The "enlightenment" is the single greatest act of false advertising ever perpetrated by anyone. There is no path from logic to wisdom, there never has been and there never will be, and attempts to build one will only be met with failure, frustration, and it will be very uncomfortable for everyone.

Enlightenment, specifically, and wisdom in general, is a thing that stems from mankind's reach towards the transcendental. Logic is too mired in bookkeeping to ever transcend anything.

I used to conceptualize the family tree of knowledge as having logic as its root, with science and philosophy as its first-order children, though as of late I've been convinced of my own folly and instead hold that the tree must have split earlier - reason begat logic and intuition, with logic begetting science and philosophy being a child of intuition. Justification as follows:

To move beyond the level of simple beasts requires not only thought - for one presumes all creatures think in their way - but thought regarding one's thoughts. To be able to interrogate one's own mind; it is this which I call reason. Deriving from it is "hard knowing" (logic) and "soft knowing" (intuition).

[An aside - I could've just as easily said yang knowledge and yin knowledge, and certainly the two children of reason would appear to share such a relationship, as both are capable of subcreating the other with equal ease and exhibit similarly parallel push-pull dynamics]

My reasoning for philosophy being a child of intuition is quite simply that the only tool one may use for philosophy is one's self and one's own mind. You cannot build, through logic, science, and engineering, a scale that weighs goodness; and through no artifice can a yardstick be made to measure virtue.

Thus the tools for philosophical thought can only be cultivated internally, while the tools for logic must largely be created externally or, alternatively: Logic can be tabulated, while intuition can only be transcribed. Logic is a data problem - we do better logic with more and more accurate data, numbers, records, evidence; while we can only do better intuition with better minds and more wisdom.

A proper society would balance these forces naturally, as left to their own devices they largely steer clear of one another's problems almost entirely due to their own inabilities to provide useful answers outside of their domain. However, in a fit of what one can only assume to be mass collective retardation, humanity made a breakthrough in logic, called it enlightenment, and have been trying to measure the immeasurable ever since, with predictable results.

The enlightenment and its consequences have been a disaster for the human race.

[–] 0 pt

Very well put. You're basically making the distinction between analytical (logic) vs intuitive (philosophy) thinking. I agree, logic is like bookkeeping as you said (so simple a computer can do it), and philosophy is more like an art that emerges as a product of a culture. You have to practice it, like painting or playing a sport.

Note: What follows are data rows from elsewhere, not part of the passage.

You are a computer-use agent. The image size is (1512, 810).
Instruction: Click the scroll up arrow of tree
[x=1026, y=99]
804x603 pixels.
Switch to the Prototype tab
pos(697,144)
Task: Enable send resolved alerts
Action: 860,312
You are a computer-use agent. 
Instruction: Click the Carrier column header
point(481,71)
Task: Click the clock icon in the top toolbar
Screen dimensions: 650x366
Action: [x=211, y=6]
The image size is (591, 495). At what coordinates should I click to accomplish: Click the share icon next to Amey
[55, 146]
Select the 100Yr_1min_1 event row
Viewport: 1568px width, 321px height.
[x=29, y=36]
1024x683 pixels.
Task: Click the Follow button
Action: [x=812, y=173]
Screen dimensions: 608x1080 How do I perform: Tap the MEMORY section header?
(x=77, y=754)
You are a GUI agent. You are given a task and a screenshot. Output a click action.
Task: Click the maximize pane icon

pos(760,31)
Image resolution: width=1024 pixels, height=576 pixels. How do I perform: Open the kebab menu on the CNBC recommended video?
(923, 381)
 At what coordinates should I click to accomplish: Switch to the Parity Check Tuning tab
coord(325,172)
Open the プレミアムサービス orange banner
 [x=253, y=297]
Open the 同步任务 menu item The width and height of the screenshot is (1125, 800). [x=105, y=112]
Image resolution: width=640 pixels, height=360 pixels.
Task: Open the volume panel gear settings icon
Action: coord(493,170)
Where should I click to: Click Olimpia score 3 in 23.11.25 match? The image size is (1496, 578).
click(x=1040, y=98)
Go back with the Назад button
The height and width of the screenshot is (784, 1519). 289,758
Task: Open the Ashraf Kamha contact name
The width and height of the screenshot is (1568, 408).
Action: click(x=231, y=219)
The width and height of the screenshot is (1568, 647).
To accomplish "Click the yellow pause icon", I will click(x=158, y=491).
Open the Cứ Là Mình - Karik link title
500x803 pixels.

A proper society would balance these forces naturally, as left to their own devices they largely steer clear of one another's problems almost entirely due to their own inabilities to provide useful answers outside of their domain.

Very true. Any two given cultures have to descend into logic to have anything to agree on. Outside of that, there's nothing they can say to each other. Obviously they might happen to agree on certain philosophical or moral points, like how most societies condemn murder. But that's not because everybody got together and agreed that murder is wrong. Indeed, there could be people out there that don't mind murder at all. And what could anybody say to them outside of "we don't like that"? Not a whole lot.